### [Text under study]

The Ethereum community may be waiting longer than initially expected for spot Ether ETFs to enter the market.

In a June 6 appearance on CNBC, Gary Gensler, the chair of the U.S. Securities and Exchange Commission (SEC), said it will “take some time” for the agency to greenlight spot Ether ETF applicants’ S-1 registration statements.

The S-1 forms’ passage is the final obstacle standing in the way of the funds going live after the SEC approved the prospective funds’ 19b-4 filings on May 23. However, Gensler gave no indication that the S-1 filings would ultimately be knocked back.

“Ethereum [futures] had been traded on the Chicago Mercantile Exchange… for three plus years, and the staff looked at that closely,” Gensler said. “The underlying exchange-traded products still need to go through a process to have the disclosure about that, and that will take some time, but they are working on that right now.”

Gensler comments suggest that some analysts may have been overly optimistic in predicting that the spot Ether ETFs could launch within a matter of weeks. Eric Balchunas, an ETF analyst at Bloomberg, recently predicted that the funds could debut sometime around early July.

By contrast, Nate Geraci, co-founder of the ETF Institute, posted that it could take up to three months for the spot Ether ETFs to begin trading.

The SEC’s abrupt preliminary approval of spot Ether ETFs came as a shock to analysts and traders last month.

For several months, onlookers anticipated that the funds would be rejected, citing a lack of cooperation from the SEC when meeting with applicants in the months leading up to the May deadline.

The SEC has notoriously pursued a regulation-by-enforcement campaign targeting the web3 industry since Gensler’s appointment in 2021, with the agency also appearing determined to classify Ether as a securities asset in recent years.

However, Gensler has far from warmed to the web3 industry since approving the Ethereum ETFs’ 19b-4 filings, with the SEC chairperson criticizing the broader digital asset markets for failing to maintain adequate disclosure and transparency.

“Right now, without prejudging anyone, these tokens… have not given you the disclosures that you not only need to make your investment decisions, but are also required by the law,” Gensler told CNBC.

Gensler went on to accuse cryptocurrency exchanges of failing to abide by the same regulations expected of platforms facilitating trade in mainstream assets, even accusing digital asset venues of actively trading against their users.

“What President Roosevelt did was he created [the SEC] so that you, the investors, get disclosure… and secondly, that exchanges… get properly regulated to protect against fraud and manipulation,” Gensler said. “These crypto exchanges are doing things we would never allow The New York Stock Exchange to do — our laws don’t allow you to trade against your customers.”

The SEC has brought charges against several leading cryptocurrency exchanges, including Coinbase, Binance, and Kraken.

### [Required action 1]
In the article on spot Ether ETFs, who co-founded the ETF Institute?
### [Required action 2]
Copy a passage from the article on spot Ether ETFs word for word. Begin at "The Ethereum community" and stop after "be knocked back.".
### [Required action 3]
Translate this sentence from the article on spot Ether ETFs into Spanish: "The SEC has brought charges against several leading cryptocurrency exchanges, including Coinbase, Binance, and Kraken."

### [Data shown]

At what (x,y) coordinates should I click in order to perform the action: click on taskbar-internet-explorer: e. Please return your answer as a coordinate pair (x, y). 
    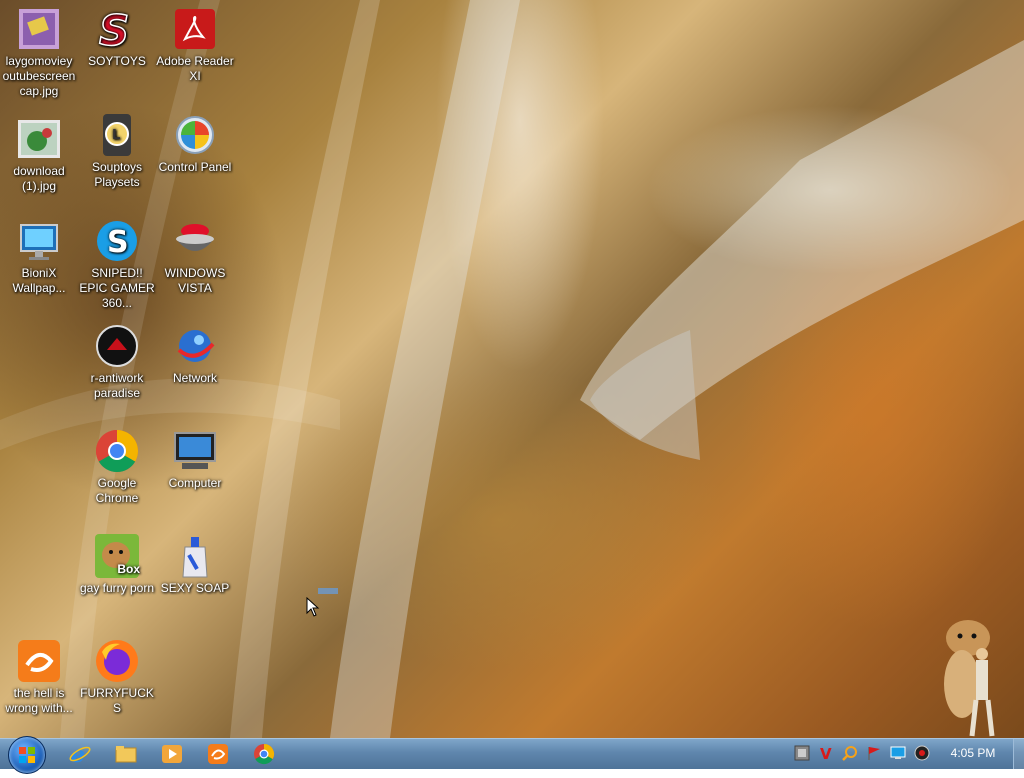
    Looking at the image, I should click on (80, 754).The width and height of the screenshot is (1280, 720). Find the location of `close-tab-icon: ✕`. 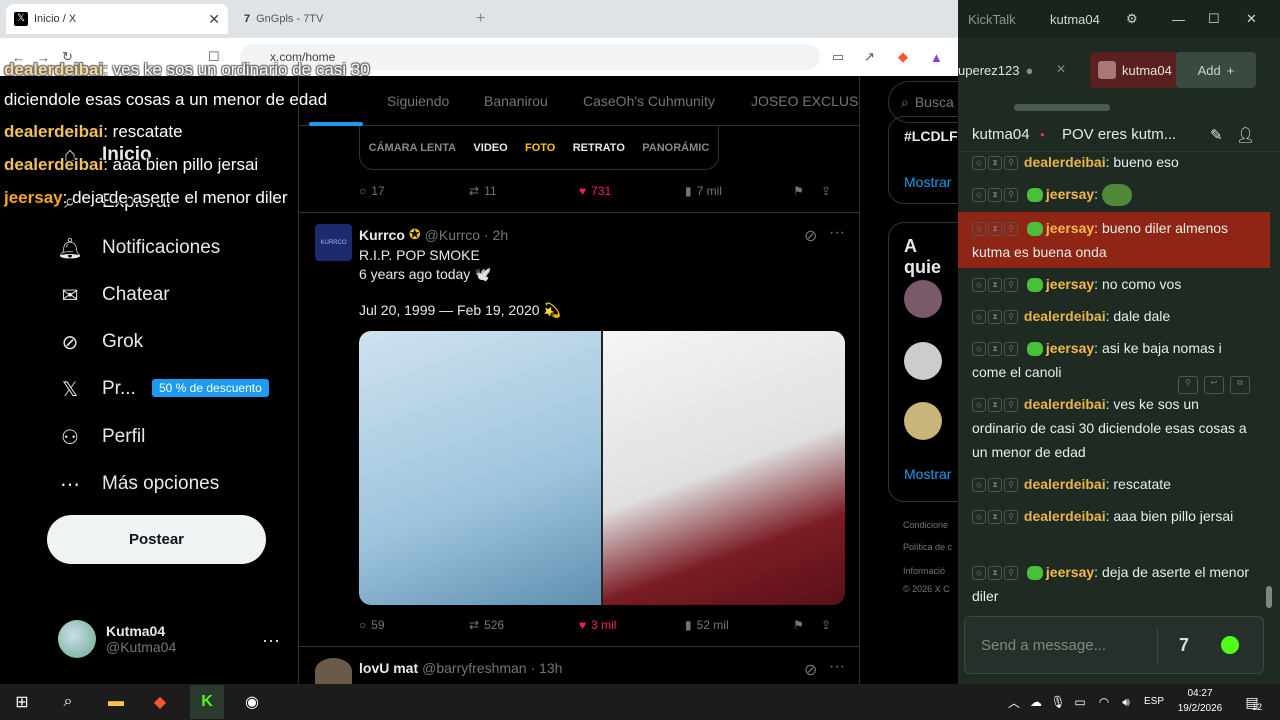

close-tab-icon: ✕ is located at coordinates (214, 20).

### [Answer 1]
Nate Geraci

### [Answer 2]
The Ethereum community may be waiting longer than initially expected for spot Ether ETFs to enter the market.

In a June 6 appearance on CNBC, Gary Gensler, the chair of the U.S. Securities and Exchange Commission (SEC), said it will “take some time” for the agency to greenlight spot Ether ETF applicants’ S-1 registration statements.

The S-1 forms’ passage is the final obstacle standing in the way of the funds going live after the SEC approved the prospective funds’ 19b-4 filings on May 23. However, Gensler gave no indication that the S-1 filings would ultimately be knocked back.

### [Answer 3]
La SEC ha presentado cargos contra varias de las principales plataformas de intercambio de criptomonedas, entre ellas Coinbase, Binance y Kraken.